En ese momento entendí que nuestras visitas diarias no eran solo por culpa o costumbre. Eran un acto de amor y redención mutua. Nos necesitábamos para seguir adelante.

Poco a poco, Ernesto empezó a entenderlo también. Un día vino conmigo y vio cómo Doña Mercedes le tejía una bufanda para el invierno.

—Nunca pensé que alguien pudiera querer tanto a quien no es de su sangre —me dijo después—. Ahora entiendo por qué vienes todos los días.

La vida siguió su curso. Las habladurías no cesaron del todo, pero ya no me importaban tanto. Aprendí que hay lazos más fuertes que el tiempo o el qué dirán.
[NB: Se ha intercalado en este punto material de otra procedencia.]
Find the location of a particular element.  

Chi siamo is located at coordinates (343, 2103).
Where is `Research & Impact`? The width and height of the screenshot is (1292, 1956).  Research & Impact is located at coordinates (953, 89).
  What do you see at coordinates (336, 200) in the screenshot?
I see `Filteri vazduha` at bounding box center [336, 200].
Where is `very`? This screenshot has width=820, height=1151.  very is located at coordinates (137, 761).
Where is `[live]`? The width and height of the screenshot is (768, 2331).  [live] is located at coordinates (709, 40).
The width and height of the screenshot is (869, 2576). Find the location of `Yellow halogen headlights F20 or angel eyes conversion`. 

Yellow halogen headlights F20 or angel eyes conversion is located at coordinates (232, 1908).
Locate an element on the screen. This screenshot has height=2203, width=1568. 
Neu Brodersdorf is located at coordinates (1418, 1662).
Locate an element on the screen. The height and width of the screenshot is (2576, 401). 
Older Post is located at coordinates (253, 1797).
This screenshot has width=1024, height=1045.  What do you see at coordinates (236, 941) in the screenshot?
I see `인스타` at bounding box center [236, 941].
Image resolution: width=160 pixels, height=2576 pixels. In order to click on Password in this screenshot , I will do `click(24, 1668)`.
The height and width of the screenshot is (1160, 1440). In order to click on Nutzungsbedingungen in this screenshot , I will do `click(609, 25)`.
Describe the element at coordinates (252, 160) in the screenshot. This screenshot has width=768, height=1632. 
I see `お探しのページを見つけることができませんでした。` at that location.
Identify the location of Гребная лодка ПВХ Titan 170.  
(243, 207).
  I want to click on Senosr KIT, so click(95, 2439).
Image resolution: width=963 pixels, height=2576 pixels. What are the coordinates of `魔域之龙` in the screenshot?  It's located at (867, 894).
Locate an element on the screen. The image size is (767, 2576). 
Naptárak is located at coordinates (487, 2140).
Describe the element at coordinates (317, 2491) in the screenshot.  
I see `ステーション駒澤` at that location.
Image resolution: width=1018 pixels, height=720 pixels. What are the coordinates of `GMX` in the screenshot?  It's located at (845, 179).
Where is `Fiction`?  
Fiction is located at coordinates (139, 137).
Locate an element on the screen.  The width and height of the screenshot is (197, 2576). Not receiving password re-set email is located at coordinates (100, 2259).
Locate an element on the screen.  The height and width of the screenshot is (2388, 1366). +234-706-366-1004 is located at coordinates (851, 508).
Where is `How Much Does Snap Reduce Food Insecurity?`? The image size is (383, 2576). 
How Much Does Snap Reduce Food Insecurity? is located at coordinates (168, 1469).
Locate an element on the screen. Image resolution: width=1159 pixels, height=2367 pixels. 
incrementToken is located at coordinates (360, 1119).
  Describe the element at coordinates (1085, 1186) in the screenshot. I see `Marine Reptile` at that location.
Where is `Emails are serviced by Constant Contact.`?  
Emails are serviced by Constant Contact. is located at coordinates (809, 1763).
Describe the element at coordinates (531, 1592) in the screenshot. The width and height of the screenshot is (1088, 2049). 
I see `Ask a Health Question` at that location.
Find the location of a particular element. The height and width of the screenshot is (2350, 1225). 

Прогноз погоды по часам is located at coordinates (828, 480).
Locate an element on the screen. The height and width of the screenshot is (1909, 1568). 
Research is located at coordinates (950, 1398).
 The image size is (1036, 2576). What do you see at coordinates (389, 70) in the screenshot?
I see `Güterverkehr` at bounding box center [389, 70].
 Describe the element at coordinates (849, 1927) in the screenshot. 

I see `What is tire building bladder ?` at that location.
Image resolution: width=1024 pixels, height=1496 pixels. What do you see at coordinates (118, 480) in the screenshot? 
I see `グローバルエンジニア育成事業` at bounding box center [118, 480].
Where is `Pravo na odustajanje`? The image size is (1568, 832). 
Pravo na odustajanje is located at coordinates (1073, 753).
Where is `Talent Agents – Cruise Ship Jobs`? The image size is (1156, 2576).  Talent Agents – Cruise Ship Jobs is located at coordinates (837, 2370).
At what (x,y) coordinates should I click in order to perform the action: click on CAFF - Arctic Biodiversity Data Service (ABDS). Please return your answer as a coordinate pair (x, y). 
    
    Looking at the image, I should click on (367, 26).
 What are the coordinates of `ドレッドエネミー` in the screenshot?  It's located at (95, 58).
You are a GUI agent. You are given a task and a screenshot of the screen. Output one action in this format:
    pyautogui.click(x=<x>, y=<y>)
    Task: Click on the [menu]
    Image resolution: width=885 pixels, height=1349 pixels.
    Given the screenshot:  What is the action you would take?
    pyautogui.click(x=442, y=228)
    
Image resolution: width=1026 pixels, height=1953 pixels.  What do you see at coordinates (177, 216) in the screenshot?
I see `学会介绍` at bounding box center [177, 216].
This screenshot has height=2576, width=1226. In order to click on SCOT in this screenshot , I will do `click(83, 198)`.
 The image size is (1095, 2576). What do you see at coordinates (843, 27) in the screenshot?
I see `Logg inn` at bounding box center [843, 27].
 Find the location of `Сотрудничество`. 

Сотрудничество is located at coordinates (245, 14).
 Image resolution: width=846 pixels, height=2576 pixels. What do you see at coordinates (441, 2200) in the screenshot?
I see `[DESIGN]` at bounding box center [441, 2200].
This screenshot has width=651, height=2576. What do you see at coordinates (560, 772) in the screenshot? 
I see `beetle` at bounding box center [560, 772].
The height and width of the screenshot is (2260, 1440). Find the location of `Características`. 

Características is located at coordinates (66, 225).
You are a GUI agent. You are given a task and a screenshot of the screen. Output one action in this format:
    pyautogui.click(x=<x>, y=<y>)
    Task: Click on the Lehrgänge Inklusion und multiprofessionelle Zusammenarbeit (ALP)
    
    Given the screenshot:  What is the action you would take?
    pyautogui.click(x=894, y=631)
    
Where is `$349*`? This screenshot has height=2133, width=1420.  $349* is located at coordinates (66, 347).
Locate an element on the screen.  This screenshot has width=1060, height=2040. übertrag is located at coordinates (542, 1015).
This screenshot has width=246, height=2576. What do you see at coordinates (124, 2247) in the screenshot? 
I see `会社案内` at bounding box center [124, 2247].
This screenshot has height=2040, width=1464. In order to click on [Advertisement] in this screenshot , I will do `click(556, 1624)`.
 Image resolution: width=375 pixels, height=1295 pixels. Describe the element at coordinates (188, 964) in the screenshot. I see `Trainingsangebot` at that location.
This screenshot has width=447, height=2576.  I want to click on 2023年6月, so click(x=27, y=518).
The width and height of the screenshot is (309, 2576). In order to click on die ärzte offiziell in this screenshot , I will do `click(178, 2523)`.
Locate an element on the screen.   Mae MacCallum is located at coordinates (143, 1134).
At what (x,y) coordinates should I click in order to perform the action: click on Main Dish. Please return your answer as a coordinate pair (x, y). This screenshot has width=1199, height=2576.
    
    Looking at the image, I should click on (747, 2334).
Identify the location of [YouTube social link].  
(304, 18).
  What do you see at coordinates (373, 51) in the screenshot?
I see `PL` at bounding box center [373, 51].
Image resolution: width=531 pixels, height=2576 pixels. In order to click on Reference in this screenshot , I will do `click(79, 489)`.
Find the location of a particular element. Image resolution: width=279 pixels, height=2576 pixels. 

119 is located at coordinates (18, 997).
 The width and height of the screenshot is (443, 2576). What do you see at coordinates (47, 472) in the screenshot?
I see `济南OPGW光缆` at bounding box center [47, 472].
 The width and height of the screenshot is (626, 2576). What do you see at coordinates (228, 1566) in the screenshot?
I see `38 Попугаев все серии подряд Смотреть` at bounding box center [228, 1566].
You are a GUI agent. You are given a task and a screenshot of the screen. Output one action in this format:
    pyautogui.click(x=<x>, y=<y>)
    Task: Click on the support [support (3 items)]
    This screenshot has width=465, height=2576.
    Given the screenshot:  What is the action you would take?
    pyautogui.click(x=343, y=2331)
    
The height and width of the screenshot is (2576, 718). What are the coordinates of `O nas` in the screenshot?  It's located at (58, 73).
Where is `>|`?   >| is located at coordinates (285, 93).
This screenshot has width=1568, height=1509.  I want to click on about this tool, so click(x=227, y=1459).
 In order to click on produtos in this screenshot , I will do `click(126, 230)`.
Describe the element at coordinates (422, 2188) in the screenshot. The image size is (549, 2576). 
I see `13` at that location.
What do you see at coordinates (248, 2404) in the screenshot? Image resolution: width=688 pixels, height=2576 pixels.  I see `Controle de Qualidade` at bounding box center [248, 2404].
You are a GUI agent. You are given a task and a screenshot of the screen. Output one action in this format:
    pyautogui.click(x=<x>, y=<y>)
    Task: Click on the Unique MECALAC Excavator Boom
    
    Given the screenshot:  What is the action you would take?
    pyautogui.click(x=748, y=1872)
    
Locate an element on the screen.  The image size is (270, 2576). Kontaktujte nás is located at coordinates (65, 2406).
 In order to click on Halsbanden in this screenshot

Hoy, diez años después del adiós definitivo a Julián, sigo visitando a Doña Mercedes casi todos los días. A veces hablamos del pasado; otras veces solo compartimos el silencio y el café tibio.

Me pregunto: ¿cuántos secretos y dolores guardan las familias detrás de puertas cerradas? ¿Cuántos actos de amor pasan desapercibidos porque no encajan en lo que otros consideran «normal»?

¿Y ustedes? ¿Hasta dónde serían capaces de llegar para sanar una herida invisible?